Glycosylphosphatidylinositol – anchored proteins (GPI-APs) are plasma membrane proteins, mainly found in the apical membrane of polarized cells and that comprise a group of 150 functionally distinct proteins in mammalian cells (Fujita, M. (2012) Biochimica et Biophysica Acta). Alterations in these proteins are responsible for several diseases, like prion disease or paroxysmal nocturnal hemoglobinuria (Taylor & Hooper (2011) Post-Translational Modifications in Health and Disease). Although essential proteins for the homeostasis of the cells and organisms, little is known about the molecular players involved in GPI-APs secretory trafficking, namely RabGTPases proteins.
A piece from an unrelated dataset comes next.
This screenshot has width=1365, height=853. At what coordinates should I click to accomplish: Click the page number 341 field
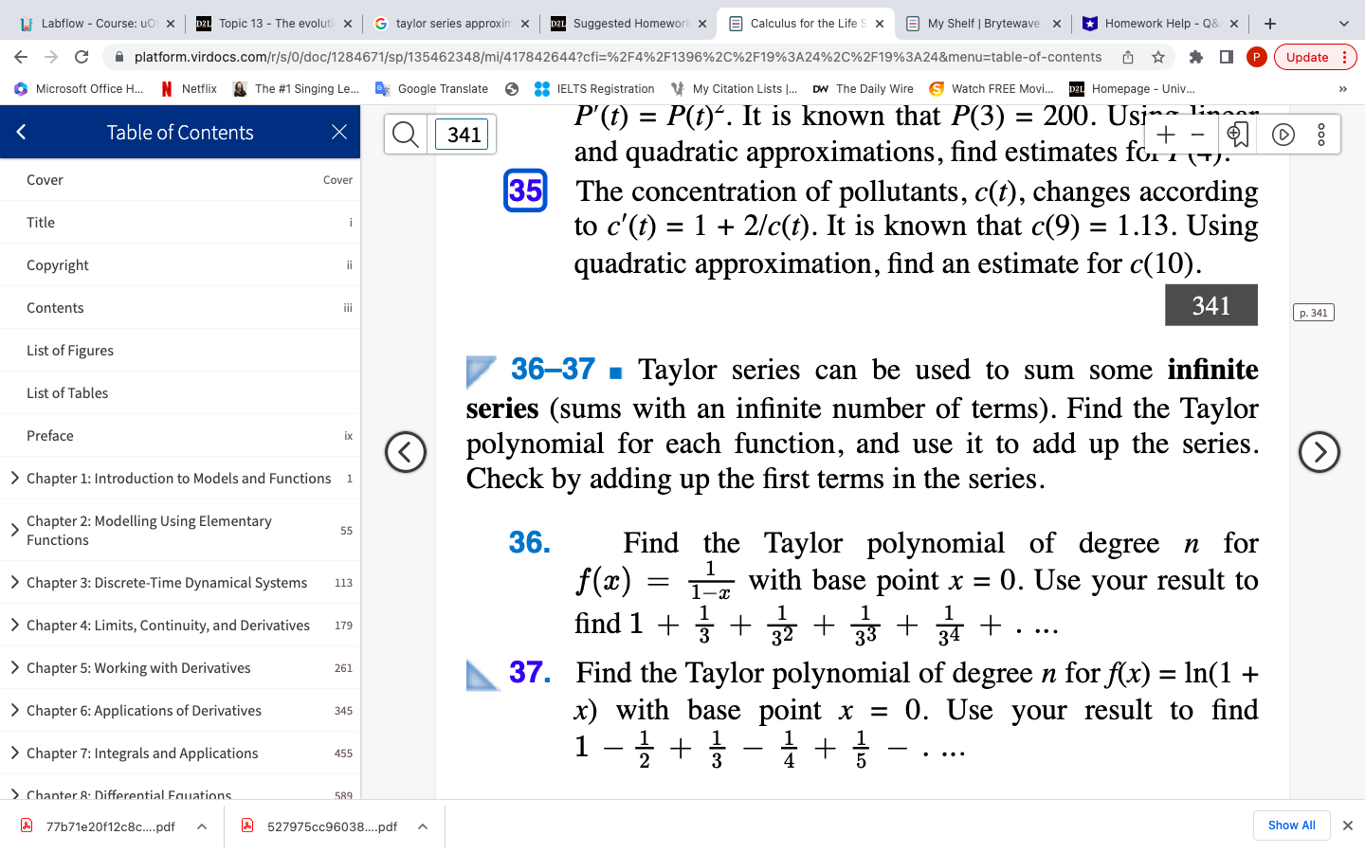coord(464,134)
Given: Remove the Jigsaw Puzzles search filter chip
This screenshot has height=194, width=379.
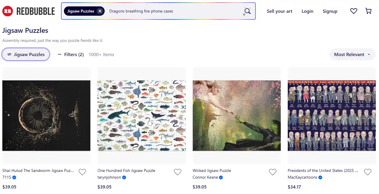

In order to access only the secretory pathway of GPI-APs (EGFP-GPI, CD59, Alkaline Phosphatase), we used a two-state secretion assay designed to synchronize the trafficking of any protein of the secretory pathway: Retention Using Selective Hooks (RUSH). Our results show that Rab6, the most abundant Rab protein in the Golgi, is involved in the post-Golgi secretion of GPI-APs (RUSH EGFP-GPI, RUSH EGFP-CD59, RUSH EGFP-Alkaline Phosphatase) in non-polarized cells. Intracellular organization of EGFP-GPI post-Golgi carriers and Rab6 steady state vesicles, assessed by probabilistic density maps in micropatterned RPE1 cells, are very similar. Moreover, co-localization of EGFP-GPI post-Golgi carriers with both overexpressed and endogenous Rab6 was observed in live cells. After Rab6 depletion, GPI-APs arrival to the plasma membrane is delayed. Finally we could also observe that Rab8, another secretory Rab GTPase, colocalizes with the post-Golgi carriers of GPI-APs suggesting that these two Rab proteins may cooperate in the post-Golgi trafficking of GPI-APs, as observed for other cargos, like neuropetptide Y. Further studies are being performed to investigate in deeper detail the cooperation between Rab6 and Rab8 in the secretion of GPI-APs, both in non-polarized and polarized cells, and the role of myosin V as an intermediate of this cooperation. GPI-APs constitute a group of proteins essential for cells and organisms survival and homeostasis. Therefore, understanding their trafficking and the Rab proteins that regulate their transport is of crucial importance.